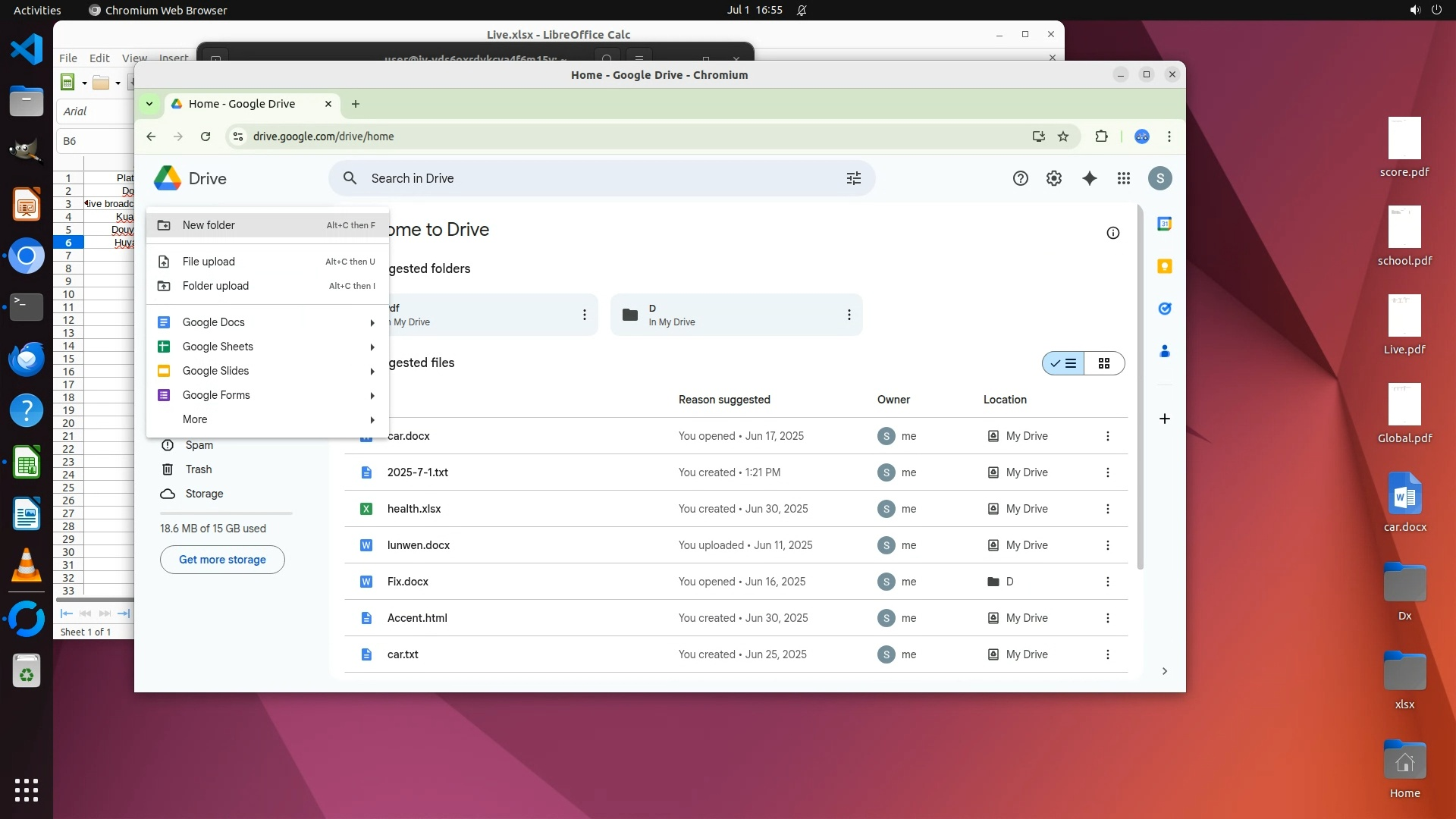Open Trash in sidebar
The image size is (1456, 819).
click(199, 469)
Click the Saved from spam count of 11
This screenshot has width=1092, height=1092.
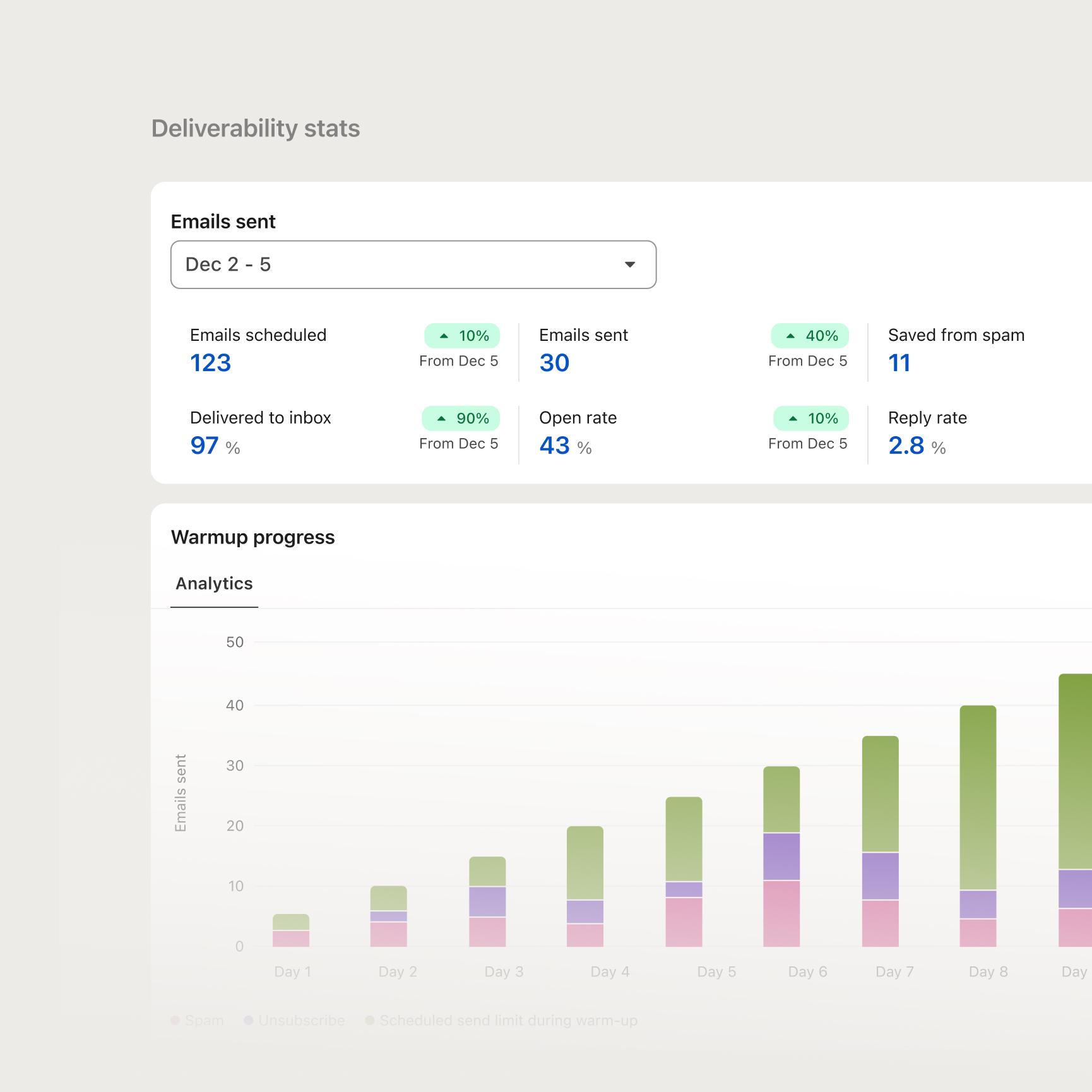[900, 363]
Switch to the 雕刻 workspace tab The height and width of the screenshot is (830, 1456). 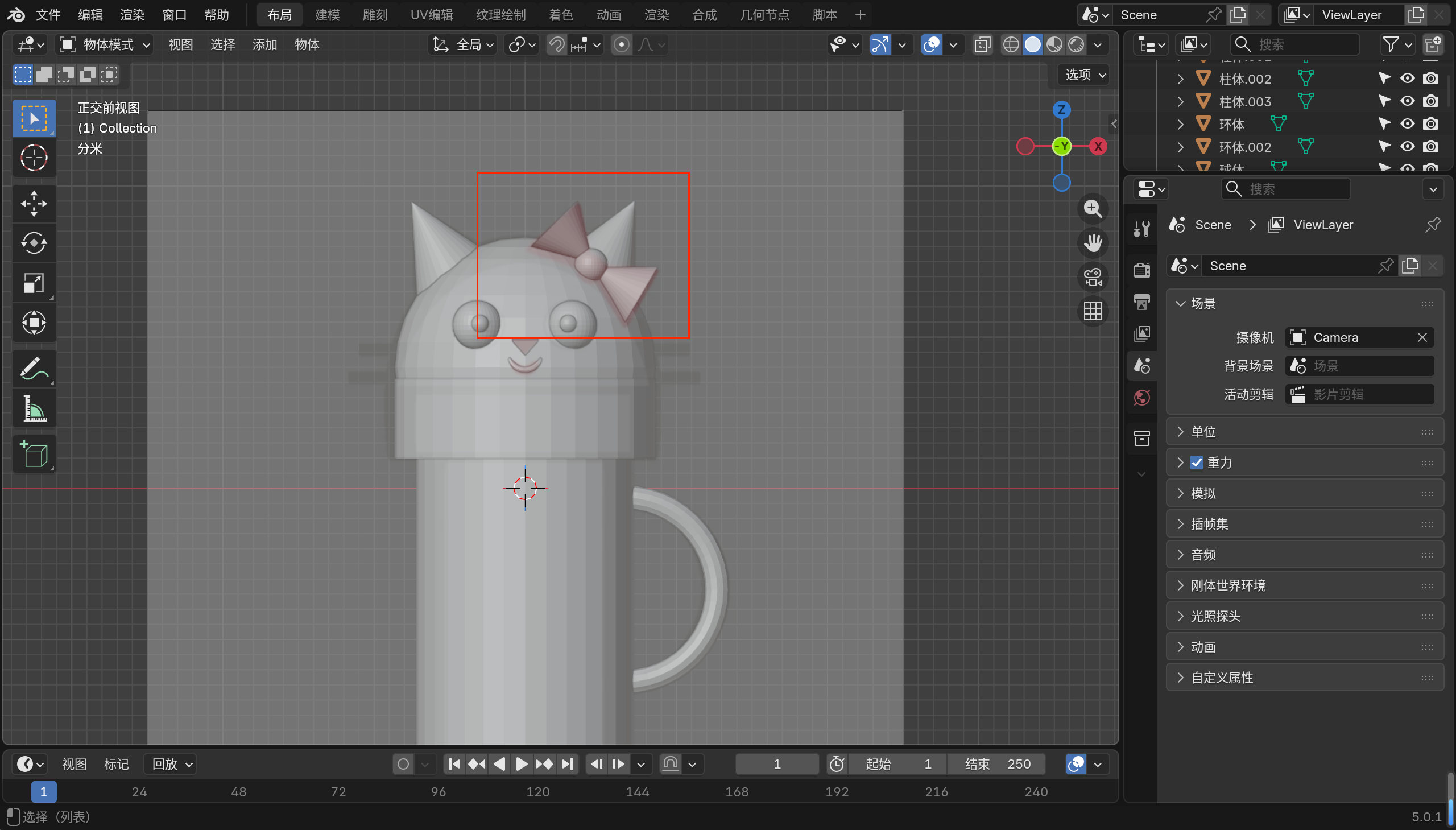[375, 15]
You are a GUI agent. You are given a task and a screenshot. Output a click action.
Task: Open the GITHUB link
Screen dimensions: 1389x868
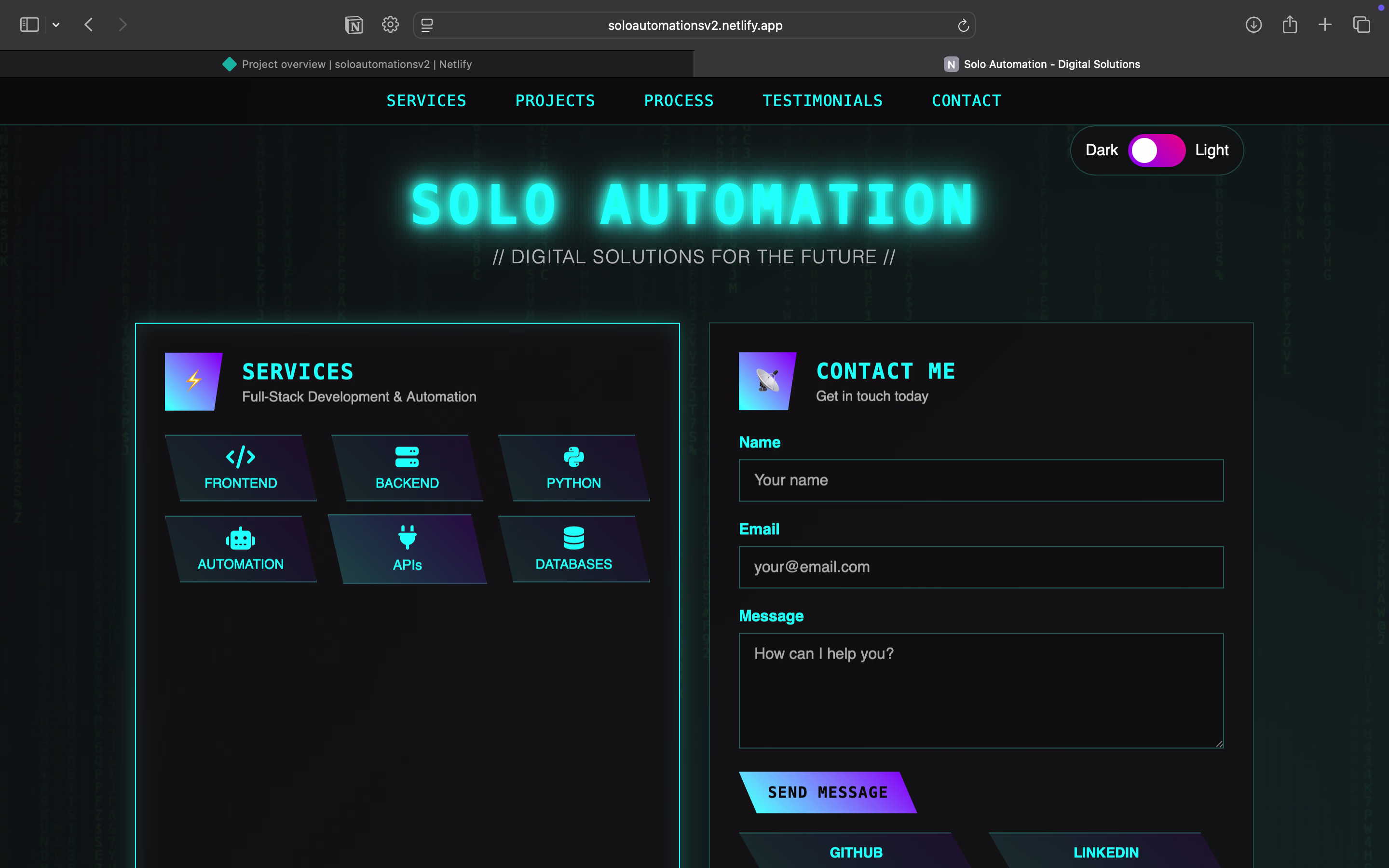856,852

------------------------------------------------------------------------

_Exercise brief_.
Print the lines from the one that contains "Task: Open the GITHUB link" through the final line of the material above, exactly and only those, with pictures left out.

_Response to the exercise_.
Task: Open the GITHUB link
Screen dimensions: 1389x868
856,852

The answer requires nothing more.